- What needs to be done
Search the entries below for "computer", and copy each line where it appears.

- Data listing
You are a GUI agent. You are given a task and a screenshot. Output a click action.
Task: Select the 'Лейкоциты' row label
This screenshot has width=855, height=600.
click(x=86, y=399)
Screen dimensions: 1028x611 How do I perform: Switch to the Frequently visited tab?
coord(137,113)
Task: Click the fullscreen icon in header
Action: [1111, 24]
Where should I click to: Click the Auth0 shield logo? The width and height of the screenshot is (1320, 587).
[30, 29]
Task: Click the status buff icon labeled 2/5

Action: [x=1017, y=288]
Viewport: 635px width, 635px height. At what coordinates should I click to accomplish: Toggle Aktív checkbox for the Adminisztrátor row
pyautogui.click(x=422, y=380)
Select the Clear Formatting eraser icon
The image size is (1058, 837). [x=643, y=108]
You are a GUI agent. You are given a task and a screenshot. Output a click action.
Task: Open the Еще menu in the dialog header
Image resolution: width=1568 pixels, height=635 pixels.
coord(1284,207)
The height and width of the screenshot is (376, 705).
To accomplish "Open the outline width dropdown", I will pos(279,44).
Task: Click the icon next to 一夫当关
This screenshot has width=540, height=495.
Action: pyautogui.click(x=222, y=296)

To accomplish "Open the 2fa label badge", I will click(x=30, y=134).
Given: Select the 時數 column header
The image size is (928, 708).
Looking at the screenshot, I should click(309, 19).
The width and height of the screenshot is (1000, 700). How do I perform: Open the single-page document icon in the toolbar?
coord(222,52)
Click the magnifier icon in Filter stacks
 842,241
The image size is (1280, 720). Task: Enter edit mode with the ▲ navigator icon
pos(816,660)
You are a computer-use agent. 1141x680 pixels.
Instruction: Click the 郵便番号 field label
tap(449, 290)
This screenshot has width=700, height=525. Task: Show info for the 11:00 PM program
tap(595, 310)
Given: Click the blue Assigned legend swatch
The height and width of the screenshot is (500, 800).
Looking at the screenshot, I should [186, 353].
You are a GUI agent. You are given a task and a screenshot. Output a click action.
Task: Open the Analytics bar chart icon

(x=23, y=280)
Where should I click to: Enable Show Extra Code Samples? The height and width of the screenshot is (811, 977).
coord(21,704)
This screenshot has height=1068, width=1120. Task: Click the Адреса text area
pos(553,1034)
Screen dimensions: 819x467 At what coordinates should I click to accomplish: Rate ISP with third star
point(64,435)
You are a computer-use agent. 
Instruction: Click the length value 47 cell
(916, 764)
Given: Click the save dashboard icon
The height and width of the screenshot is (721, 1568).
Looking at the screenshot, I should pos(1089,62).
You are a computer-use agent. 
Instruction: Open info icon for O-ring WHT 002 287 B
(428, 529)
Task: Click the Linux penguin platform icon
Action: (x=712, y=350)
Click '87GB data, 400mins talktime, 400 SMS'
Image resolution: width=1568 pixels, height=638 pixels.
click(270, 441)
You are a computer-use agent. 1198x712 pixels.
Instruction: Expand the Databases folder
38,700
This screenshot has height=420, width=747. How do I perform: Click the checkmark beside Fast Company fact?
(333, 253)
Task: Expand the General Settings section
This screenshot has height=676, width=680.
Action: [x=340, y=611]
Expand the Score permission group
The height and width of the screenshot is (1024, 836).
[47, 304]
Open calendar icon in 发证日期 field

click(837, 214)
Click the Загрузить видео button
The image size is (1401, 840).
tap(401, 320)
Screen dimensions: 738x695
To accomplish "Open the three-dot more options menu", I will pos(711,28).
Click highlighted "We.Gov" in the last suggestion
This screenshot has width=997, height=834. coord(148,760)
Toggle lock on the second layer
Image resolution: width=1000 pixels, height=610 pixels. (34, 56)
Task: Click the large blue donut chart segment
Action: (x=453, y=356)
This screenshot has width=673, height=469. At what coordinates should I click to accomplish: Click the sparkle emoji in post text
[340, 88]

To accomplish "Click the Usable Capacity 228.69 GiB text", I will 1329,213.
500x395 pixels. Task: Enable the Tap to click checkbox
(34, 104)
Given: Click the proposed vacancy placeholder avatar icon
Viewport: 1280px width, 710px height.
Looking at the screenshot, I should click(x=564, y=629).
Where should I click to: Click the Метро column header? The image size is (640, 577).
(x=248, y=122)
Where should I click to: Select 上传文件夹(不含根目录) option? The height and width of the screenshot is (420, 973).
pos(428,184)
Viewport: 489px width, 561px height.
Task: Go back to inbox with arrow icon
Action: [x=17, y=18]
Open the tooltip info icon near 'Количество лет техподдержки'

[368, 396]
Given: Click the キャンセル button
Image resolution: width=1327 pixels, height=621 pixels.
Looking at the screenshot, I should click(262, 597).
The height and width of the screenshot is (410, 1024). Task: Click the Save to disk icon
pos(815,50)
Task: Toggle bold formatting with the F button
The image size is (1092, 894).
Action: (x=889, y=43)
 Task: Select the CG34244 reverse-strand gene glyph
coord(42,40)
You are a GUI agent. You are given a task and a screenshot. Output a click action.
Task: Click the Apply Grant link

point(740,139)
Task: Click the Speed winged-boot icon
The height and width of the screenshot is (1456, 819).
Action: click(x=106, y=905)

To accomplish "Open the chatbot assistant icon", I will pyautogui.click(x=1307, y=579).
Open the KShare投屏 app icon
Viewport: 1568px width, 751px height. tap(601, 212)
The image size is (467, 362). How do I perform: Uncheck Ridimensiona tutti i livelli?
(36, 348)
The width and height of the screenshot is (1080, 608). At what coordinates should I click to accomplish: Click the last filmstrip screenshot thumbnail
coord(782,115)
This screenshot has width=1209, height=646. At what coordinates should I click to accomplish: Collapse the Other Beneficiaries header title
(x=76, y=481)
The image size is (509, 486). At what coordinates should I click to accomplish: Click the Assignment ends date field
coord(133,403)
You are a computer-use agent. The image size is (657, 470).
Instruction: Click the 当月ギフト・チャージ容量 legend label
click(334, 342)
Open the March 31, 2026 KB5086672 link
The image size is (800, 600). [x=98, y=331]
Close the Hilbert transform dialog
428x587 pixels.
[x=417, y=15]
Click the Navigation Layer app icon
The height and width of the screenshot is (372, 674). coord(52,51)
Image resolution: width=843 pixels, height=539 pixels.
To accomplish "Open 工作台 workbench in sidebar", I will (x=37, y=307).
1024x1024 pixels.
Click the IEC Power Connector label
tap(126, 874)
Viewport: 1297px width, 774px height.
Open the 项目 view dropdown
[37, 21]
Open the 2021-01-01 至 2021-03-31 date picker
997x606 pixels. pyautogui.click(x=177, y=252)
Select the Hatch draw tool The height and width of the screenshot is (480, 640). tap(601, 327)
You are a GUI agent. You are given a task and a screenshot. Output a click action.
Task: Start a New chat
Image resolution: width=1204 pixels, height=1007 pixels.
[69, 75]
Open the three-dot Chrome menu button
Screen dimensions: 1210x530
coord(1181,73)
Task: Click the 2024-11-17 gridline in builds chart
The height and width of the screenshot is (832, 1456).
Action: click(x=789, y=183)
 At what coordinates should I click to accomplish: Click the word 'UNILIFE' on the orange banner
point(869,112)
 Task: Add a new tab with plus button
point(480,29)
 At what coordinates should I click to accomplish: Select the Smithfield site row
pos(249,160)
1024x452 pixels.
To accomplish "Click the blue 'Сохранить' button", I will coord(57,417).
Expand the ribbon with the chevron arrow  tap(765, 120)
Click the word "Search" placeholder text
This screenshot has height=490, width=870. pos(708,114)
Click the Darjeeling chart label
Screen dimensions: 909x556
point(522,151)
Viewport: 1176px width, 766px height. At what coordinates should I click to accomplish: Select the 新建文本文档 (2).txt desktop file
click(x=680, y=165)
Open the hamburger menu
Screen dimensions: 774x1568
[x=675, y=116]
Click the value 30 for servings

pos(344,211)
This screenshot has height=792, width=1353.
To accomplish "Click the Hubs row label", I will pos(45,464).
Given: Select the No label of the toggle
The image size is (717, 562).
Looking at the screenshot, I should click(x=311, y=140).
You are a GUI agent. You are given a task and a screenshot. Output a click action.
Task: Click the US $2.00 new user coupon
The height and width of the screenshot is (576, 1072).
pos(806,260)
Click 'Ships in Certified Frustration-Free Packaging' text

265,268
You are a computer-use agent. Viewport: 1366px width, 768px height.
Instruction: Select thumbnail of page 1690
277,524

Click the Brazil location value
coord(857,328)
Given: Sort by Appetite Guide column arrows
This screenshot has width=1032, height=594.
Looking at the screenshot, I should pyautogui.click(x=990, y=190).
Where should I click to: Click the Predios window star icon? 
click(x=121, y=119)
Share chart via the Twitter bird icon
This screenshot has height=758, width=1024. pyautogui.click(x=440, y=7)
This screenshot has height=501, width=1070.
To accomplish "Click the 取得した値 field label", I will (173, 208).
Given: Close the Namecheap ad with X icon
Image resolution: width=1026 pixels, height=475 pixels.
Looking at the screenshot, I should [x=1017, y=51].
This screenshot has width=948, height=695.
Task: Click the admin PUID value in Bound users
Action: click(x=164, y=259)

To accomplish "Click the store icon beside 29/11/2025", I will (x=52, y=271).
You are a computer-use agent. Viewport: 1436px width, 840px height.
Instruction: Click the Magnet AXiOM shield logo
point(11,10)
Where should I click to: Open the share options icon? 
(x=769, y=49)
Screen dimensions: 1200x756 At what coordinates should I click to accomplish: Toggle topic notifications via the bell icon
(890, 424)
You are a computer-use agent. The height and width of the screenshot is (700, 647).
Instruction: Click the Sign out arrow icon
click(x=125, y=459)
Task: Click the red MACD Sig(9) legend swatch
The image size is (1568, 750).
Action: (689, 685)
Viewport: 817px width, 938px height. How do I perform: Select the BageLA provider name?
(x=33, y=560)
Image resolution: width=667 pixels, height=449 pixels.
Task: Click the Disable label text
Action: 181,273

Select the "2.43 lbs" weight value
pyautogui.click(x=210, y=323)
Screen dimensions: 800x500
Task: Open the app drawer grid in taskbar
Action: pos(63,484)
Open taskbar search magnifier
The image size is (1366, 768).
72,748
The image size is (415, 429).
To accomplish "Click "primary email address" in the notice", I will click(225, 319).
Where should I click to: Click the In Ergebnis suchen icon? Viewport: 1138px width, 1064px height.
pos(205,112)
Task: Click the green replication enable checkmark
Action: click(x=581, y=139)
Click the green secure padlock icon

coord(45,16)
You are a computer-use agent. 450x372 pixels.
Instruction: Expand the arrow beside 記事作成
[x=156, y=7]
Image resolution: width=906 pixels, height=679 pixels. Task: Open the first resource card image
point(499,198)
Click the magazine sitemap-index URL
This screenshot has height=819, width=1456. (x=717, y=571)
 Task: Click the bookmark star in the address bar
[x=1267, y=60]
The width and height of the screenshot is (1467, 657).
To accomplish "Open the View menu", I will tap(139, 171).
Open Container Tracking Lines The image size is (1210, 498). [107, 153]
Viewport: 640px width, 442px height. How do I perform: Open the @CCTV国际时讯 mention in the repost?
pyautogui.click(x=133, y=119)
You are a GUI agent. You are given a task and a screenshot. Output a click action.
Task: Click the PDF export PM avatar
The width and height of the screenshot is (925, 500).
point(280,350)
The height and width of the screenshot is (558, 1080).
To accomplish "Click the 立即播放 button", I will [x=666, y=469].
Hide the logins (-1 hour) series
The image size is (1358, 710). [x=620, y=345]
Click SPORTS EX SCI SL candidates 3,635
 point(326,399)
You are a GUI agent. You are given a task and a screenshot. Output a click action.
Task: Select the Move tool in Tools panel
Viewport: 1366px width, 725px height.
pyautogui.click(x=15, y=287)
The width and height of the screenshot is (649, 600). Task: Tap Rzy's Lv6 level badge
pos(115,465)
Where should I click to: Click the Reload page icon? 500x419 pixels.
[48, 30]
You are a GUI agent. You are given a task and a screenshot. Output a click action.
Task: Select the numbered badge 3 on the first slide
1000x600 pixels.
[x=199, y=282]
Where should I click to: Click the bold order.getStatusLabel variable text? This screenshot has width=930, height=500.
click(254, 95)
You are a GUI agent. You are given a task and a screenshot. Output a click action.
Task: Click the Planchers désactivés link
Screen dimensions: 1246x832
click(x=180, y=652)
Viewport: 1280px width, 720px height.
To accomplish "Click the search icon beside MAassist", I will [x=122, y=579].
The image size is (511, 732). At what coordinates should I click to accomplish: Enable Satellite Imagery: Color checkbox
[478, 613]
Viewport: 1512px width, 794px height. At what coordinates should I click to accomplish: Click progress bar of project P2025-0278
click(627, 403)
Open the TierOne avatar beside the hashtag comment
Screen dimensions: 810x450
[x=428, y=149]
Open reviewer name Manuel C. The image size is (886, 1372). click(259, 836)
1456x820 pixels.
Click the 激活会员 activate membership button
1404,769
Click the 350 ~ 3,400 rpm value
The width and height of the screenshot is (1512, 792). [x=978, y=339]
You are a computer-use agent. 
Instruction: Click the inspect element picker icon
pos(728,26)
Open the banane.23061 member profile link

- Output below
You are a computer-use agent. 1141x680 pixels.
You are a computer-use agent. 
You are a computer-use agent. 
You are a computer-use agent. 1198x712 pixels.
You are a computer-use agent. The image size is (657, 470).
You are a computer-use agent. Viewport: 1366px width, 768px height.
You are a computer-use agent. Viewport: 1436px width, 840px height.
You are a computer-use agent. The height and width of the screenshot is (700, 647).
You are a computer-use agent. 450x372 pixels.
You are a computer-use agent. 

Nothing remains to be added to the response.